# NUK, Tommy Tipee, AVENT Bottles??



## luckyno2

Hi, I know this has been asked before but we don't have all the (OTHER) brands mentioned here where I stay, so I just want the best of these 3 bottles.

We went to the Baby City today to look at bottles, but there is soooo many my head spin, the sales lady were a bit pushing towards NUK, I thought about avent but many people say it leak and look old after a few months (also the yellow BPA free ones look old), we use the normal free no name bottles at the hospital, but I want a wide neck bottle, because I want to mix BF and bottle. 

The tommy tipee is a new brand in SA no one goes for a unknown brand here and I was advised not to, by the sale staff, they said (it does not work) dont know why though....because the teat collapse during feeds? 

My DH wanted NUK, because of the cartoon characters on the bottle, wow not my first choice but OK, it got pictures. I am stuck I know the baby might be fussy but I just dont know (do I buy one of each and see what teat the baby like and then invest??? or with your experiences which ones did you find to work from the start???

I am sorry I ask so many questions, but I like to know about a product before I buy, and asking others is the best way to get the right info...(not the back of the box, because all of them seem like the best product)

NUK vs AVENT vs Tomee Tipee 
Best teat, best air flow, best look????


----------



## mun to 3 kids

i use MAM bottles, they have flat teats on them and come in different colours, 

Out o the three i would pick avent, But i wouldnt move from MAM bottles

Hope this helps xx


----------



## mun to 3 kids

sorry, if u dont get the lids on rite wa advent, it leaks out the side xx


----------



## cinnamum

NUK vs AVENT vs Tomee Tipee...
i have tested all three and i have these results...

Best teat award goes to TOMMEE TIPPEE, because... i was breastfeeding as well at the time and she seemed to prefer these over the NUK and AVENT. She refused to take any other bottles whilst breastfeeding. i liked the NUK teats, and give them second place because theyre easiest to clean overall.

best air flow award goes to... TOMMEE TIPPEE even the AVENT ones were poo for airflow, she had to keep letting go because of suction etc, the TOMMEE TIPPEE however didnt have this problem.

best look award goes to TOMMEE TIPPEE, but for more space in changing bag.... AVENT.

TOMMEE TIPPEE were the cheapest teats as well, and seeing as they need renewing alot because of slow flow, med flow, fast flow etc theyre overall THE BEST! also the sterilizer takes up less space than the AVENT one as well.

x x x x x x and... dont let anyone talk you out of buying the bottle warmer! best buy EVER! so fast and does food jars too.

i found the AVENT breast pump to be absolutely useless unlike the TOMMEE TIPPEE! 

i would also go so far as to recommending the dummies and the teethers from TOMMEE TIPPEE as well.
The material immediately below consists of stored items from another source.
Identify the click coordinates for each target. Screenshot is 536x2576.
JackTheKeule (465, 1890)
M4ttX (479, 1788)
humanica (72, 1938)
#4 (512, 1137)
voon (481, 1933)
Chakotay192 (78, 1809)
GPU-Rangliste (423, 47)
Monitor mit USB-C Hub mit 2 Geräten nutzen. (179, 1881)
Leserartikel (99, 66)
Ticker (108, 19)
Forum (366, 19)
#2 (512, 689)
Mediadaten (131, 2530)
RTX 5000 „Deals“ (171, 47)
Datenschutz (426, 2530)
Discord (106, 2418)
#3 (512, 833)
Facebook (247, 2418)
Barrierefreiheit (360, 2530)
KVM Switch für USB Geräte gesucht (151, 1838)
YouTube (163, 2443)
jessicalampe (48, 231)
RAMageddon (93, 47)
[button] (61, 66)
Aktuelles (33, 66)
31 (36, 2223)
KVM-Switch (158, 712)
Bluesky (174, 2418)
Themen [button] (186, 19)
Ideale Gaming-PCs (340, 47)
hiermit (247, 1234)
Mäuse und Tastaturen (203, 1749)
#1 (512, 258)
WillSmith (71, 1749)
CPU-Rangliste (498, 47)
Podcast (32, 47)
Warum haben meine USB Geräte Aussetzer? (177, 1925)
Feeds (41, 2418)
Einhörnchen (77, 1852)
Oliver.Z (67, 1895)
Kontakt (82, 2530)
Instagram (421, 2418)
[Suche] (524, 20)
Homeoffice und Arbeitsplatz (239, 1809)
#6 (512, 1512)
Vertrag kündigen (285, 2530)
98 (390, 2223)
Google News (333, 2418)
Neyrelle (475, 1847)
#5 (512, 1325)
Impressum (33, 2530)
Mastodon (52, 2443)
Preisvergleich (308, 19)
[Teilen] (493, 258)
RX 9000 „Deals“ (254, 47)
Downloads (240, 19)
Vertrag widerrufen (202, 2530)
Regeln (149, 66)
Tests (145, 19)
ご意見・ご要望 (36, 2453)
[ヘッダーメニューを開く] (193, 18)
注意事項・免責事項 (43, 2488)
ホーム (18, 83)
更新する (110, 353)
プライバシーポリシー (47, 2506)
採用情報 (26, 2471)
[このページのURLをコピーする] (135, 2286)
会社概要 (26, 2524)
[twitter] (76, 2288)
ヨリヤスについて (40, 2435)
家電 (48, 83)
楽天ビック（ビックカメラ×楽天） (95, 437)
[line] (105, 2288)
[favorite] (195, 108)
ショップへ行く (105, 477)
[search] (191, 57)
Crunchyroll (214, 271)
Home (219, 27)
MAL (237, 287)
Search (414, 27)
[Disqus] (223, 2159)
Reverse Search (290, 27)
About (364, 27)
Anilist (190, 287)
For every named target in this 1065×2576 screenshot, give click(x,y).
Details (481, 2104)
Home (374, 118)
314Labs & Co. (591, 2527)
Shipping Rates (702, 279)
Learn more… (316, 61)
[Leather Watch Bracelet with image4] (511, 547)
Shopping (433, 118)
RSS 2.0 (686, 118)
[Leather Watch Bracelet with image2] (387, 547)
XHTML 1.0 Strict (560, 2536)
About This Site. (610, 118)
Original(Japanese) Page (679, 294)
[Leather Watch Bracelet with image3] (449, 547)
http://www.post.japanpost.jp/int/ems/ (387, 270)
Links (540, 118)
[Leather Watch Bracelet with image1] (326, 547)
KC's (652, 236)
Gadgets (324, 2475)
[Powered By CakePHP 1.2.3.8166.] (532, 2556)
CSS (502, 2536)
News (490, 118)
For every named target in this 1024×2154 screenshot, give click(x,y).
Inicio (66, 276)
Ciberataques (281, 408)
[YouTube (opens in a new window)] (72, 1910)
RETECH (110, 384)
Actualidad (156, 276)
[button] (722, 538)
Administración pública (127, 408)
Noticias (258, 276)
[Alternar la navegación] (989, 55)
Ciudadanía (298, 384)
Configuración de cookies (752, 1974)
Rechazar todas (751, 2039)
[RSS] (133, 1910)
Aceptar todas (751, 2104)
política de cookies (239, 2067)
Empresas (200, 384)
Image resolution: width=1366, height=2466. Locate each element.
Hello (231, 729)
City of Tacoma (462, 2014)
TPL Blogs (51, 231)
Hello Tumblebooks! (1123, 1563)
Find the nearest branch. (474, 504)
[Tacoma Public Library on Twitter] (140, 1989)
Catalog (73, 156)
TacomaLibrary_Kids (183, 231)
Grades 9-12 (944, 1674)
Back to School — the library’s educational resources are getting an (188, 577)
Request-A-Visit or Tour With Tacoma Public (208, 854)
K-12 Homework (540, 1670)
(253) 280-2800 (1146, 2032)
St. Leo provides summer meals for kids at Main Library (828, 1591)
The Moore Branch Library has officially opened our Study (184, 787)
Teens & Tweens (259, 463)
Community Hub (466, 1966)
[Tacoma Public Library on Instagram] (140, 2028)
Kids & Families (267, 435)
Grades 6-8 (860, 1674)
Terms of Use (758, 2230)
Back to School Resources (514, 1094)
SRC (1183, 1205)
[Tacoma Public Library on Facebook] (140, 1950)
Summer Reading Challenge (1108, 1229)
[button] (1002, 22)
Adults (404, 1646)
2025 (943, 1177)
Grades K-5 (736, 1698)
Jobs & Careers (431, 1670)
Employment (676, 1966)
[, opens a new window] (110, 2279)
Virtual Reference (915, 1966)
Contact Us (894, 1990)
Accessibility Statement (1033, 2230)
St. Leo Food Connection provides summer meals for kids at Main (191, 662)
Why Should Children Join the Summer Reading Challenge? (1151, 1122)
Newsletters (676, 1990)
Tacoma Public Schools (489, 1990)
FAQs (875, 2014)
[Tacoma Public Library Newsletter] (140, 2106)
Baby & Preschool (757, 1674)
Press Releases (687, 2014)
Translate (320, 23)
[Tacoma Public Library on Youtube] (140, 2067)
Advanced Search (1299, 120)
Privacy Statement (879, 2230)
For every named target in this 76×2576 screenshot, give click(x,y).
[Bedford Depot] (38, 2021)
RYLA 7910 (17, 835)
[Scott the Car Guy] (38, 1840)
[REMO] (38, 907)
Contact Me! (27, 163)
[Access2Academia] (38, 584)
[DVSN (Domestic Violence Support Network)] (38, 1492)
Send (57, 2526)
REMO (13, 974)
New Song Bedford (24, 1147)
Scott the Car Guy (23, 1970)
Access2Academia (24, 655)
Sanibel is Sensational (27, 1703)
hope this helps x x x x x x


----------



## cinnamum

mun to 3 kids said:


> i use MAM bottles, they have flat teats on them and come in different colours,
> 
> Out o the three i would pick avent, But i wouldnt move from MAM bottles
> 
> Hope this helps xx

I havent tried MAM but there dummies were pretty good, TJ liked them until she tried the TOMMEE TIPPEE. MAM seemed to discolor fast for some reason.



mun to 3 kids said:


> sorry, if u dont get the lids on rite wa advent, it leaks out the side xx

i agree! i had this happen to me and had to go home! and chuck all her changing stuff in the bin! and buy a new changing bad as my bag was suede it ruined everything! :hissy: except muslins etc.


----------



## princess_bump

we began with avent and i found them very good, but we too switched to mams, but avent worked very well, i just wanted bpa free bottles.

i haven't had any experience of tommee tippee and NUK bottles, but i have heard bad things about tommee tippee, and i always like the look of the NUK one, we use the beaker and would say its good x


----------



## MoonMuffin

We used NUK bottles, they were a good shape and they are orthodontic. Then we switched over to the NUK sippy cup, which is great cause you can use the small NUK bottles with it, so those got re-used (handle pops off).


----------



## lou1979

I agree with the avent ones leaking, such a pain i had that with my 2 boys, but they got on well with the teats, so i just stuck with it.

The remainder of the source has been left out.